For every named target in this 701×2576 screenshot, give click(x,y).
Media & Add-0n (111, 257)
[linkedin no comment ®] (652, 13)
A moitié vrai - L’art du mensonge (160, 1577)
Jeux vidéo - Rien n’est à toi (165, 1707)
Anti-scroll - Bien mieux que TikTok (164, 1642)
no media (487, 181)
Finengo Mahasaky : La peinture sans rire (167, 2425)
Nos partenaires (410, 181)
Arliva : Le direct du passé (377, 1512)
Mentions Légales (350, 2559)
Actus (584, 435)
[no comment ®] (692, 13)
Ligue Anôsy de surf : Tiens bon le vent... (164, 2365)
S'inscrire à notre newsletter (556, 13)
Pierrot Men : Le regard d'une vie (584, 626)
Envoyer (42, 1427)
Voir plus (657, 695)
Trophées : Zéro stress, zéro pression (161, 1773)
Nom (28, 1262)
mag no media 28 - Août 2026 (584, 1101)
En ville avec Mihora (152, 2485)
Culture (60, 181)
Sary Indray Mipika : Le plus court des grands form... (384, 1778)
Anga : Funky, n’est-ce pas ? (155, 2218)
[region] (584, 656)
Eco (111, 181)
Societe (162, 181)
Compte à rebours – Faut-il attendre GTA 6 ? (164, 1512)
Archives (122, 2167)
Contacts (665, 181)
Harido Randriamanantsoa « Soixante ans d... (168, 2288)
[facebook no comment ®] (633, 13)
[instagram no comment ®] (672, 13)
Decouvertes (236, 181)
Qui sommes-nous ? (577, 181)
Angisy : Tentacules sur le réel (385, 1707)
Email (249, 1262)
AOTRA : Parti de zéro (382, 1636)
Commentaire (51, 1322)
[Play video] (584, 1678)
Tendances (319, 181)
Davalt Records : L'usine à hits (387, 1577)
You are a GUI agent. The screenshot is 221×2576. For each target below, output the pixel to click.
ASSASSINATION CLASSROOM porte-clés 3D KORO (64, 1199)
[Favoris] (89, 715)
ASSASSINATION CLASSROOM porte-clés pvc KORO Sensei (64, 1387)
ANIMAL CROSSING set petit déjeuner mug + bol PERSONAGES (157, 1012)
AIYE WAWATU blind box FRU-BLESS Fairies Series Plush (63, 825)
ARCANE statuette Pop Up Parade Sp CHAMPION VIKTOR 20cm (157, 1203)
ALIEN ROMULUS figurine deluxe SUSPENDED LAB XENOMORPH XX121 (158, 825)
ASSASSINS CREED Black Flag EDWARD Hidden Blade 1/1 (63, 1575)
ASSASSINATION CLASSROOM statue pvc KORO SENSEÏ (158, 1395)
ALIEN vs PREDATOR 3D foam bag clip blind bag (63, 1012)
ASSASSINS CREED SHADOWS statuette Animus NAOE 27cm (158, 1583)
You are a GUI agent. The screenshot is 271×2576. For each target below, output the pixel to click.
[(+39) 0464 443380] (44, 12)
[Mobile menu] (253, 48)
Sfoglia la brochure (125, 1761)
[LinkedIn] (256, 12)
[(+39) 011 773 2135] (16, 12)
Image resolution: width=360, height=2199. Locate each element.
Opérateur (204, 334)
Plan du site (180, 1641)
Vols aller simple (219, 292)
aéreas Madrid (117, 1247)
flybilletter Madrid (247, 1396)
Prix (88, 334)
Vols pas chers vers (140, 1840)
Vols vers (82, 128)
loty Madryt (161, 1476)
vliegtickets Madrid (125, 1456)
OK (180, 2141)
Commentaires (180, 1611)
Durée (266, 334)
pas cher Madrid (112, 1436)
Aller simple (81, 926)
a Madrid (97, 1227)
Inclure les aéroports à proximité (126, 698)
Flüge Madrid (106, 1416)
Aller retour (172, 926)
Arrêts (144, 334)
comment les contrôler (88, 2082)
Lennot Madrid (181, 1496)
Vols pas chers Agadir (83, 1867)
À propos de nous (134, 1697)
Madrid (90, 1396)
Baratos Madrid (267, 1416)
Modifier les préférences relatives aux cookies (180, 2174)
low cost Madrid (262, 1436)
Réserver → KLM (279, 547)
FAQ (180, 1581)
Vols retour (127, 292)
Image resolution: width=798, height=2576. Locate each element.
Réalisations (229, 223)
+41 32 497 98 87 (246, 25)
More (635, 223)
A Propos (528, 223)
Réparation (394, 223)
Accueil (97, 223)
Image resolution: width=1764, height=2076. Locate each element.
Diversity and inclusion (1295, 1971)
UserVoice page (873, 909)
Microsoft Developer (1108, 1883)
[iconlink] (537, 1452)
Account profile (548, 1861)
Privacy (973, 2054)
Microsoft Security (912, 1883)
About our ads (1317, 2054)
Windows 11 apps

+ + + + +

Using the data above, say how many lines include "each". No other reply is needed.

## SOLUTION BELOW
5